Self-Consistency for LLM-Based Motion Trajectory Generation and Verification

Abstract

Self-consistency has proven to be an effective technique for improving LLM performance on natural language reasoning tasks in a lightweight, unsupervised manner. In this work, we study how to adapt self-consistency to visual domains. Specifically, we consider the generation and verification of LLM-produced motion graphics trajectories. Given a prompt (e.g., "Move the circle in a spiral path"), we first sample diverse motion trajectories from an LLM, and then identify groups of consistent trajectories via clustering. Our key insight is to model the family of shapes associated with a prompt as a prototype trajectory paired with a group of geometric transformations (e.g., rigid, similarity, and affine). Two trajectories can then be considered consistent if one can be transformed into the other under the warps allowable by the transformation group. We propose an algorithm that automatically recovers a shape family, using hierarchical relationships between a set of candidate transformation groups. Our approach improves the accuracy of LLM-based trajectory generation by 4-6%. We further extend our method to support verification, observing 11% precision gains over VLM baselines. Our code and dataset are available at https://majiaju.io/trajectory-self-consistency .

Figures (19)

• Figure 1: Complex motion graphics animations are often composed of trajectories in the form of geometric shapes (left). While LLMs can generate motion graphics animations from a prompt describing the shape of an object's trajectory, the resulting animation does not always follow the prompt specification (right, motions move from blue to red). We present a self-consistency method that enables more accurate LLM-based trajectory generation without supervision and show that it can be used for trajectory verification. We ask the LLM to generate multiple trajectory samples, cluster the samples using a hierarchy of geometric transformation groups, and choose the largest cluster as the most self-consistent set. We choose the centroid of the largest cluster as the most self-consistent generation, and verify a new trajectory by checking whether it can be added to the largest cluster (i.e. its distance to this centroid falls within a threshold $\tau$).
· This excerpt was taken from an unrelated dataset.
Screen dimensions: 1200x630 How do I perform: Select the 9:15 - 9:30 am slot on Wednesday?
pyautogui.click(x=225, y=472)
• Figure 2: We define a shape family $\mathcal{F}(o,W)$ with a prototype trajectory $o$ and a Lie transformation group $W$. The shape family is then the set of all trajectories that can be warped into one another $w(o)$ by all warps $w \in W$ (left). In this example, any of the figure 8's in the family can serve as the prototype since they can all be warped into one another. We can check whether a trajectory $t_i$ is a member of the family by checking if there is a warp $w \in W$ that can transform $t_i$ into $o$ (right).
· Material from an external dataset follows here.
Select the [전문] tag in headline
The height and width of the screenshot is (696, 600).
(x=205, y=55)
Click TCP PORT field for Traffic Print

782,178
• Figure 3: Hierarchy of Lie transformation groups and shape families they induce. Each node represents a transformation group and depicts a prototype square-shaped trajectory $o$ as well as other trajectories $w(o)$ within the corresponding shape family.
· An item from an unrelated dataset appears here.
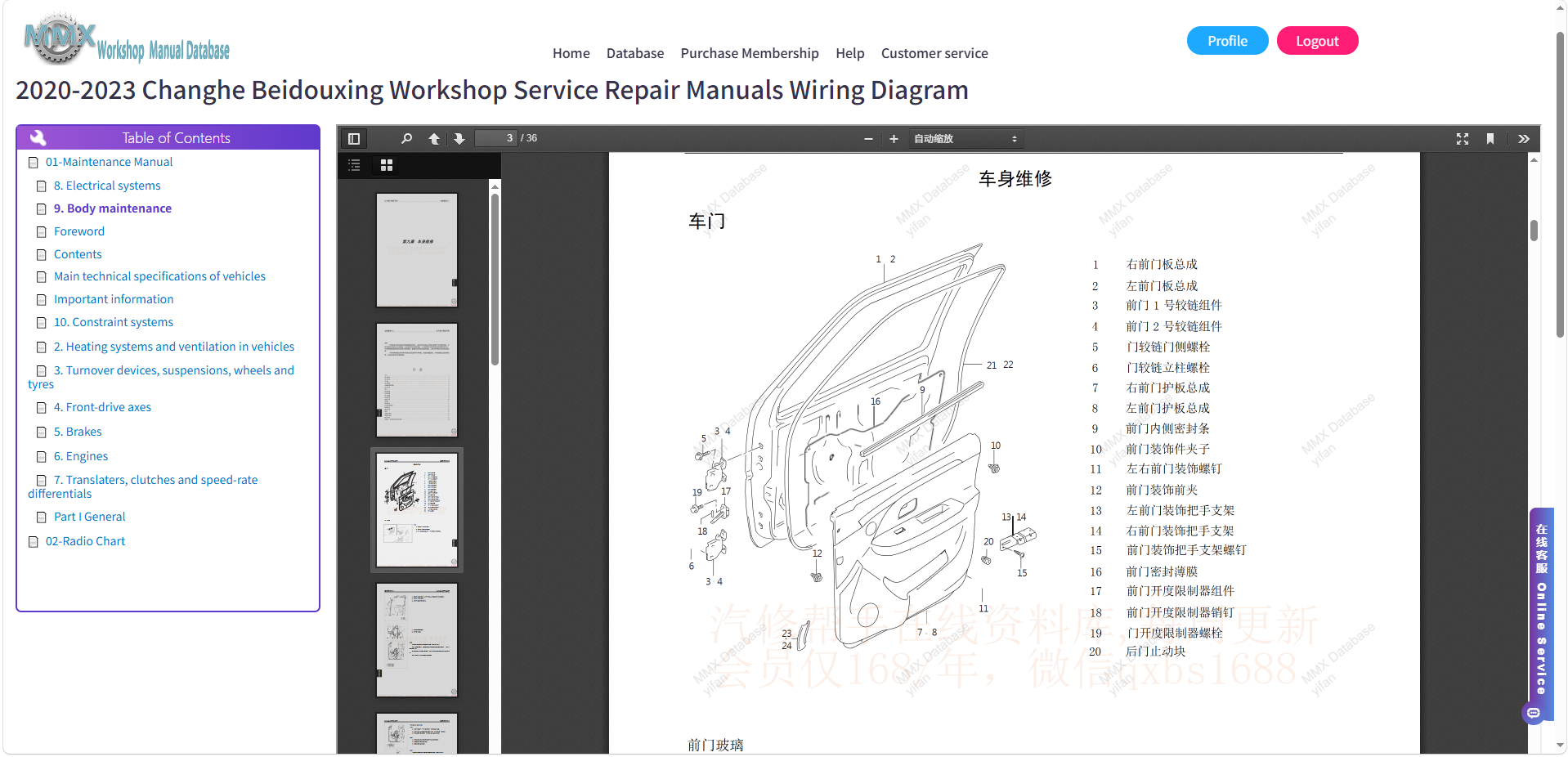Show the page thumbnails grid view
The image size is (1568, 757).
387,165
• Figure 4: We present clustering results on LLM-generated samples from three example prompts in our dataset. Each trajectory has a ground truth label on the upper right. Clusters colored green are the chosen largest clusters, and we note that their sizes vary, sometimes less than half of the total number of trajectories (middle). In the pentagon case, failed samples (Cluster 2--4) appear visually distinct from the true ones, while some of the failed deltoids (Cluster 4--8) look closer to the correct one with their triangular forms. The rightmost parabola is a skewed one that would have been grouped into the largest cluster under the affine warp.
• Figure 5: F1 scores across different numbers of sampled trajectories $N$. Decision criteria performances stabilize after $N=10$.